Tim Rios, senior vice president and community development manager for Central and Northern California for Wells Fargo, said Thursday that banks should be able to start helping property owners immediately.
“I think it’s a duty of the community to come together and find a solution,” Rios said, “especially if we have concerns of getting Downtown Gilroy to what it should be.”
Rios said banks could also assist property owners who don’t qualify for traditional funding, such as small business loans.
“We need to find out what the solutions are for those people,” he said. “Give them choices other than just paying the fines.”

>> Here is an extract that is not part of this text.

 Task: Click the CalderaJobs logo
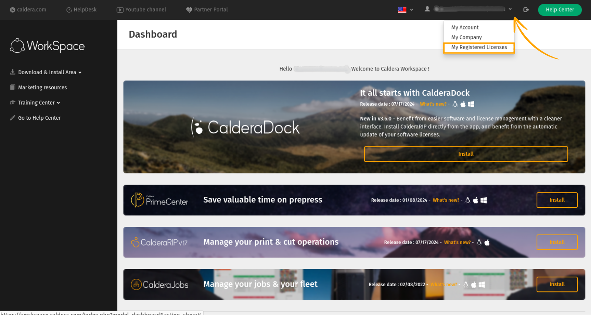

Under the proposed ordinance, property owners would be fined $500 a month for failing to complete a limited engineering analysis and building permit application within 12 months of the ordinance’s passage. A $1,000 fine would be assessed every month for failing to complete the new mandatory retrofit standards within 24 months of the ordinance’s passage.
Property owners would be fined no more than $15,000.
As it stands now, building owners would be forced to pay $10,000 per month after the June deadline hits, but Pinheiro said any discussion over penalties was currently on hold.
“We’re not applying fines at this time,” he said.
Pinheiro said the task force will work with bank representatives on either developing a pool for lending to downtown property owners or taking part in a pool in which the banks already participate.
Walton said the city could take advantage of community block development grants to assist downtown.
Sunil Patel, who owns two unoccupied properties in downtown Gilroy, said the ordinance would make it easier for him to begin renting again but it wouldn’t fix all the problems.
“If I can get the funding that allows me to do the retrofit, then I can do that,” he said. “But if the city doesn’t resolve other issues, such as parking and other things, there could still be no one to rent to.”
Patel said the situation presented a “catch-22.”
If he borrows the money to complete a life safety retrofit or full retrofit, there’s no telling how long he could be waiting before finding a tenant willing to open a business downtown, he said.
“We’ve got problems all the way around,” Patel said. “We’re in a no-win situation unless there’s some miracle or some help from the city or somewhere.”
Despite his cautious outlook, Patel said downtown businesses could “definitely” be renewed.
Walton said putting a spark into downtown was crucial.
The businesses that aren’t closed are hurt financially by unoccupied buildings because people have less reasons to venture downtown, he said.
“They’ve been impacted because there’s not as many feet downtown,” Walton said.
Walton said the city was losing potentially hundreds of thousands of dollars per business per year.
The lack of a vibrant downtown can hurt Gilroy over time, he added.
“People draw perceptions of a city from what their downtown is,” Walton said. “That affects investment in the city. Downtown is important in a number of different ways.”